How would you render this sentence from the upcoming passage on patient assessments and MRI scanning in Spanish: "For inpatients, medication intake was supervised by clinical staff, whereas adherence could not be systematically verified in patients treated in outpatient settings."

::: Excerpted passage

In the Bern SSD cohort, the Neurological Evaluation Scale (NES), which covers similar items as the Heidelberg NSS scale (e.g. Ozeretski’s test, finger-thumb opposition, and tandem walk) was applied (Buchanan & Heinrichs, Reference Buchanan and Heinrichs1989) to assess NSS. This battery consists of 26 items in total, with 5 items assessing sensory integration, 4 items assessing motor coordination, 4 items assessing sequencing of complex motor tasks, and the remaining 13 items assessing other aspects of neurological soft signs like mirror movements, synkinesis, tremor, and Romberg test. For psychopathological assessments, patients were examined with the PANSS (Kay, Fiszbein, & Opler, Reference Kay, Fiszbein and Opler1987). Global functioning was investigated with the GAF (Hall, Reference Hall1995) scale. The current daily doses of antipsychotics was converted to olanzapine equivalents (OLZ) (Leucht et al., Reference Leucht, Samara, Heres, Patel, Furukawa, Cipriani, Geddes and Davis2015) in both cohorts. For inpatients, medication intake was supervised by clinical staff, whereas adherence could not be systematically verified in patients treated in outpatient settings.
Structural MRI data acquisition
Mannheim SSD and HC cohorts (whiteCAT/NSS and URBN/BMBF studies): for the whiteCAT SSD cohort and for the URBN cohort, MRI scans were acquired at the Central Institute of Mental Health, Mannheim, Germany, using a 64-head coil 3.0 Tesla Siemens Magnetom whole-body imaging system and a T1-weighted magnetization-prepared rapid gradient-echo (MP-RAGE) sequence with the following parameters: repetition time (ms): 2000; echo time (ms): 3.03; inversion time (ms): 900; flip angle: 9°; number of averages: 1; slice thickness (mm): 1; image columns: 256; image rows: 256; phase encoding direction: ROW; voxel size x (mm): 1; voxel size y (mm): 1; number of volumes: 1; number of slices: 192; number of files: 192.
For the NSS and BMBF cohorts, MRI scans were acquired at the Central Institute of Mental Health, Mannheim, Germany, using a 3.0 Tesla Siemens Trio whole-body imaging system and a T1-weigthed magnetization-prepared rapid gradient-echo (MP-RAGE) sequence with the following parameters: repetition time (ms): 2530; echo time (ms): 3.8; inversion time (ms): 1100; flip angle: 7°; number of averages: 1; slice thickness (mm): 1; image columns: 256; image rows: 256; phase encoding direction: ROW; voxel size x (mm): 1; voxel size y (mm): 1; number of volumes: 1; number of slices: 176; number of files: 176.

::::::
::: Data to examine

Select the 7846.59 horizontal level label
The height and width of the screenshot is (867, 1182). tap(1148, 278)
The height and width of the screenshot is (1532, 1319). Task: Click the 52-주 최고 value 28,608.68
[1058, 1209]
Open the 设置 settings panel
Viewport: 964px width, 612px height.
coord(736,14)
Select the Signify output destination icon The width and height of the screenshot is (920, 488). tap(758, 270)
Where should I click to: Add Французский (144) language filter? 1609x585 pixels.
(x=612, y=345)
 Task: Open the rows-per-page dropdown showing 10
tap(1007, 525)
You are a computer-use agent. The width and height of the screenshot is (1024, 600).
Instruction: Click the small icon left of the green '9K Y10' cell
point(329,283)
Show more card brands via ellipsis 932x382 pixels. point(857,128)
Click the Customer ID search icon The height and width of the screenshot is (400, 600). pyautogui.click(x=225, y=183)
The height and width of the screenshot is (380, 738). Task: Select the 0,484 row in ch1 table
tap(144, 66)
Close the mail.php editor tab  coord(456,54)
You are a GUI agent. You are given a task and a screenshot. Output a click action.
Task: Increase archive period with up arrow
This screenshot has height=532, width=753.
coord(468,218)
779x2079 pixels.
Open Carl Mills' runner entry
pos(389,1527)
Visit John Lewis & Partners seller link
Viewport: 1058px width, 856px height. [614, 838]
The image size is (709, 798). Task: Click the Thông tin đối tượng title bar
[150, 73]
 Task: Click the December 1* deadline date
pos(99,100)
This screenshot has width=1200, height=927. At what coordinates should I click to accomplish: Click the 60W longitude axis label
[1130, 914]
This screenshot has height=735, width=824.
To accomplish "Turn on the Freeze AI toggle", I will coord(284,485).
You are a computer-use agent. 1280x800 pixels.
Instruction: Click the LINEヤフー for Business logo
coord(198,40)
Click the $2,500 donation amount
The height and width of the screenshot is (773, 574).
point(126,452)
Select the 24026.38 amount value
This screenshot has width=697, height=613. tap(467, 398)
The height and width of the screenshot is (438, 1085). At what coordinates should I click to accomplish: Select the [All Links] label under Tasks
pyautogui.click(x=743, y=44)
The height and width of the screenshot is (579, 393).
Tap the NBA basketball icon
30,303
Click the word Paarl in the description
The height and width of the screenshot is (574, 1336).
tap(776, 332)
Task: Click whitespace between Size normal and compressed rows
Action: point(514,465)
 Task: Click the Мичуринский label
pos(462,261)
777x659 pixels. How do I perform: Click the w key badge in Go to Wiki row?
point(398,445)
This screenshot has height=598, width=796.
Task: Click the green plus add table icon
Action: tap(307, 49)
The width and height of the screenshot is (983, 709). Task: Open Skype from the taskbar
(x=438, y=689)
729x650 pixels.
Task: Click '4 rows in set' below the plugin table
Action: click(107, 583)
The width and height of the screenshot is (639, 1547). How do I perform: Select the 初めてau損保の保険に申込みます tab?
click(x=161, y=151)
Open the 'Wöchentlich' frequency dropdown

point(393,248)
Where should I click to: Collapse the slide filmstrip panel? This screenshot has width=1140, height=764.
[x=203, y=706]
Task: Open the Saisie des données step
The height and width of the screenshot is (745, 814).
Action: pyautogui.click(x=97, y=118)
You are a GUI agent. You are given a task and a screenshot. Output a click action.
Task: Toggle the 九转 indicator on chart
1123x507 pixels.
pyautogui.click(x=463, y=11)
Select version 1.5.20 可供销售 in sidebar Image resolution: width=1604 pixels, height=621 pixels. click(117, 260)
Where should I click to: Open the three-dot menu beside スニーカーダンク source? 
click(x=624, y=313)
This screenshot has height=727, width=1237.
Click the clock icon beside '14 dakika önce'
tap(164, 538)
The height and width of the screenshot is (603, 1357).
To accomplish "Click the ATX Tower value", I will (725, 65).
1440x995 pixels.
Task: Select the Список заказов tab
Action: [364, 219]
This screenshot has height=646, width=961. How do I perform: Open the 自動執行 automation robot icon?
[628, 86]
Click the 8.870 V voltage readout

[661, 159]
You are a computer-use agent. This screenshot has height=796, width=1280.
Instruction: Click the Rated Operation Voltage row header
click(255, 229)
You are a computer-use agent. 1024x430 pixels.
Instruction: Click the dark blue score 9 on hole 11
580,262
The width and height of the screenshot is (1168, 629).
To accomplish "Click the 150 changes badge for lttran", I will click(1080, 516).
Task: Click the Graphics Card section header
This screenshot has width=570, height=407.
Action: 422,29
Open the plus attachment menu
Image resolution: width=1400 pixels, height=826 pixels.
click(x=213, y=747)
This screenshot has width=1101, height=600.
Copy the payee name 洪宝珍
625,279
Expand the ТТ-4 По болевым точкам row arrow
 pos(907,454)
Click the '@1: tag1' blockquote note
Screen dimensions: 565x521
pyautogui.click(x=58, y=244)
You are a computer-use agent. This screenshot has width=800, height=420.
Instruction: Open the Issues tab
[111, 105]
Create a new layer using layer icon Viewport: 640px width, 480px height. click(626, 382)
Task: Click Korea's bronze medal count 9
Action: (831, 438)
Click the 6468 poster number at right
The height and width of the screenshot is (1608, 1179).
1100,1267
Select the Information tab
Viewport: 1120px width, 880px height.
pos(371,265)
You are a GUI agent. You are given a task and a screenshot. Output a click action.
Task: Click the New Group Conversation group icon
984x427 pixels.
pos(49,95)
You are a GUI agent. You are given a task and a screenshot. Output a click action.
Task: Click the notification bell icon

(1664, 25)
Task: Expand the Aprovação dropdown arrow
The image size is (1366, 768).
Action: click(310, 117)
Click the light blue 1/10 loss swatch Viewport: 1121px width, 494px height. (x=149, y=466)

::::::

→ **Exercise answer**: En los pacientes hospitalizados, la toma de medicación fue supervisada por el personal clínico, mientras que la adherencia no pudo verificarse sistemáticamente en los pacientes tratados en régimen ambulatorio.